REQUIRED WORK => From the data, copy out every line in which the word "computer" appears.

DATA TO PROCESS =>
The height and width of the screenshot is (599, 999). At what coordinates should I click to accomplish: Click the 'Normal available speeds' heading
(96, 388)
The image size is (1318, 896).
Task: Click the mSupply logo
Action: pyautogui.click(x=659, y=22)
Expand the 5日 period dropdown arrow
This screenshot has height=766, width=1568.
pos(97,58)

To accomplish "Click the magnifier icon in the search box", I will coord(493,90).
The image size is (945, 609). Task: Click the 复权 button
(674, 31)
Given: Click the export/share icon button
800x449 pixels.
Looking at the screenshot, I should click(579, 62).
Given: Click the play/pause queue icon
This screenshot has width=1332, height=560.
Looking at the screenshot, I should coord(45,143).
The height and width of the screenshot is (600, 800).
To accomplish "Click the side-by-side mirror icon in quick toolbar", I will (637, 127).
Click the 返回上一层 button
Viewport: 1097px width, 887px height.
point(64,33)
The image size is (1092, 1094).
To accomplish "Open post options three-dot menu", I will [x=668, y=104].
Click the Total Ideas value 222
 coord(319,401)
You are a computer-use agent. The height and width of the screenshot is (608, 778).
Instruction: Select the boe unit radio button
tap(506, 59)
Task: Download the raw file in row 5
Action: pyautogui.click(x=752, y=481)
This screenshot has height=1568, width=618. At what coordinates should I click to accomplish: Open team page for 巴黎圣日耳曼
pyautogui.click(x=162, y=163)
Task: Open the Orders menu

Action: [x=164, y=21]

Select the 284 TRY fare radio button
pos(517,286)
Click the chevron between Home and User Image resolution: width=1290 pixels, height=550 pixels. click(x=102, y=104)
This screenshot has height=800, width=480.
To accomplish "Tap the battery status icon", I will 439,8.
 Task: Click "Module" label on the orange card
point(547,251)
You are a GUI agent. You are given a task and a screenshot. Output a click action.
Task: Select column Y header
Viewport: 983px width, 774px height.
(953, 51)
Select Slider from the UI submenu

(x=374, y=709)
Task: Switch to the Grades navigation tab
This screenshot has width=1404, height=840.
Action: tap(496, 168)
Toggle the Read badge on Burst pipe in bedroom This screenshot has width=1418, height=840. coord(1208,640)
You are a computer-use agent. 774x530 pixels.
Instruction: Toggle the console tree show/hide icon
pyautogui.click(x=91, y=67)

ANSWER FOR THIS EXERCISE =>
You are a computer-use agent. The height and width of the screenshot is (608, 778).
You are a computer-use agent. 774x530 pixels.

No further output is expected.